Returning to Göttingen, Heisenberg spent three weeks summarizing his discovery in a form suitable for publication, which he completed in July 1925. Remarkably, just as with Planck’s concept of the quantum which appeared in 1900, “there was no historical precedent for Heisenberg’s idea” (Pagels, 1982).
Exhausted from his efforts and still unsure if his paper really made sense, Heisenberg sent a copy to his old friend Pauli, who, after reviewing it, was enthusiastic. Heisenberg then departed for Leyden and Cambridge to give a series of lectures, leaving his paper with one of his former professors, Max Born, “to dispose of as he saw fit.” (Gribbin, 1984.) Seeing the importance of Heisenberg’s work, Born happily sent the article off to be published.
Initially Heisenberg’s matrix mechanics were warmly received by the scientific community, who, lacking Heisenberg’s personal intuitive vision, were simply going along for the ride.

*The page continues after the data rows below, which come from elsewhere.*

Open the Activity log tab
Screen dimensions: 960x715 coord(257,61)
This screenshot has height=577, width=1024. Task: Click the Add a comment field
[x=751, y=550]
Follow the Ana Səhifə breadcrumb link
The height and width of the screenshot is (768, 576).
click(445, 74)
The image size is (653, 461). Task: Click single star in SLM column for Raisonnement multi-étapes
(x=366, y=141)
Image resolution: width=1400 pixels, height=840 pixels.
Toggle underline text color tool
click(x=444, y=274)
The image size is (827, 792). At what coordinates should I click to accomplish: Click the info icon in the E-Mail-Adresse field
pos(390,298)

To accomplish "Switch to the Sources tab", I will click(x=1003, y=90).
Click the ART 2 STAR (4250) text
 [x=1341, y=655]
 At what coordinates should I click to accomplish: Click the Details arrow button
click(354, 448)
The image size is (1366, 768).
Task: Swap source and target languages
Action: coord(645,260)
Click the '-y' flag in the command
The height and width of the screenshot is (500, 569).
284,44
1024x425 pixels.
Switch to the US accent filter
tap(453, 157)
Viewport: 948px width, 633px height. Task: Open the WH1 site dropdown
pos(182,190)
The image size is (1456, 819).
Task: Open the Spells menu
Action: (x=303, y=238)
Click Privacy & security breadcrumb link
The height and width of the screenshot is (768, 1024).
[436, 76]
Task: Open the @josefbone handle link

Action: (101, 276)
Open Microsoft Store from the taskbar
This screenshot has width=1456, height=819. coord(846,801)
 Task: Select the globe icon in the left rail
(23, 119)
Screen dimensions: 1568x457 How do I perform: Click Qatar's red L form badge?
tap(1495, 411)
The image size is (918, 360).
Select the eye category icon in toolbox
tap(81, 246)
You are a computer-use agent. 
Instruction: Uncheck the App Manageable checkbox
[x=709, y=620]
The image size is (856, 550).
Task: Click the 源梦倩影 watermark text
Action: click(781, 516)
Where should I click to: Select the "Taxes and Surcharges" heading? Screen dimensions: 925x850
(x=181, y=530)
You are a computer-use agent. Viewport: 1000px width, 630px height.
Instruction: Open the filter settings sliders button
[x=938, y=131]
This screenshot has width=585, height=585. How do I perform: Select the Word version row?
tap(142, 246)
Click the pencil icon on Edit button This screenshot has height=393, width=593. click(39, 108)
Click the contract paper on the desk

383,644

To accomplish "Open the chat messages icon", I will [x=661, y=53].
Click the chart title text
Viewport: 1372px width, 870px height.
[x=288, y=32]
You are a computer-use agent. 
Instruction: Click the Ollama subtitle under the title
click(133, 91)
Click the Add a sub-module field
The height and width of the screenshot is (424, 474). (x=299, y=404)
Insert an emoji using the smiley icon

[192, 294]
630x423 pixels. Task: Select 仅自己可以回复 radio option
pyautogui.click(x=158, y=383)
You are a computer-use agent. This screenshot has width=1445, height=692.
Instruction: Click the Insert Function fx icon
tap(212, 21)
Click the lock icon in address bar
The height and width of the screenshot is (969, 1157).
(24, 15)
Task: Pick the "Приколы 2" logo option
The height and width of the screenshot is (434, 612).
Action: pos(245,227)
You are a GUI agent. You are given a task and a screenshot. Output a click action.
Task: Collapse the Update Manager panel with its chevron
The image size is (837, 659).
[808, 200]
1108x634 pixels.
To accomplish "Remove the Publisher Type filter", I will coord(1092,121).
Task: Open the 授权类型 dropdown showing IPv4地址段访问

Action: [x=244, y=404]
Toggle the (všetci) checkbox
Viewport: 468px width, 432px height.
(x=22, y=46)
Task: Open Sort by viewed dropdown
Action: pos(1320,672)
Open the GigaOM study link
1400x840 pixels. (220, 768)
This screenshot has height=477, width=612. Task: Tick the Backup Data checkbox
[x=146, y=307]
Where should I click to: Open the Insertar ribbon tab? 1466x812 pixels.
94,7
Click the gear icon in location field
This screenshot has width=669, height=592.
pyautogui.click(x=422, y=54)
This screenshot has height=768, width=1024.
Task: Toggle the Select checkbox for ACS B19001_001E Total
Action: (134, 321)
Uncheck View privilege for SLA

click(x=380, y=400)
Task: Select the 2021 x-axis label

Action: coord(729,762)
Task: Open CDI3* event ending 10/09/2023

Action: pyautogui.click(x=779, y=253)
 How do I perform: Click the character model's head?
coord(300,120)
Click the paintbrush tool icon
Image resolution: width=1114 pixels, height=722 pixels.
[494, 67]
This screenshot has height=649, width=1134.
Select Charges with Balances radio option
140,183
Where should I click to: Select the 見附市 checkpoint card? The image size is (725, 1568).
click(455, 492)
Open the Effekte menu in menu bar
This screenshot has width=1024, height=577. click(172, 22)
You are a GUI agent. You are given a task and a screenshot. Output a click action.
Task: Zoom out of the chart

But the fanfare of Heisenberg’s matrix mechanics seemed doomed to extinction a few months later with the publication of a rival theory by the Austrian physicist Erwin Schroedinger in January 1926. Schroedinger’s theory, which came to be known as wave mechanics, had its inception in the Ph.D. thesis of French nobleman (and later prince) Louis Victor de Broglie.
De Broglie’s revolutionary ideas had been presented a few years earlier in September 1923, where, reasoning by analogy, he proposed the concept that electrons could exist as both a wave and a particle. De Broglie then “deduced the wavelength of the electron,” referring to these ambidextrous electrons as “matter waves.” (Pagels, 1982.)
Paul Langevin, an examiner of de Broglie’s thesis, later sent a copy to Einstein. It was Einstein who later suggested the heuristic value of de Broglie’s ideas to Schroedinger. Originally Schroedinger believed that de Broglie’s “matter waves” were real physical entities, which was more appealing to the worldview of classical physicists because it offered a picture of atomic processes—where Heisenberg’s matrix mechanics did not.
In support of his work on wave mechanics, Schroedinger received in April 1926 the following letters from Einstein and Planck respectively:
I am convinced that you have made a decisive advance with your formulation of the quantum condition, just as I am equally convinced that the Heisenberg-Born route is off the track (1926).
I read your article the way an inquisitive child listens in suspense to the solution of a puzzle that he has been bothered about for a long time, and I am delighted with the beauties that are evident to the eye (1926). (Quoted in Briggs and Peat, 1984: 46).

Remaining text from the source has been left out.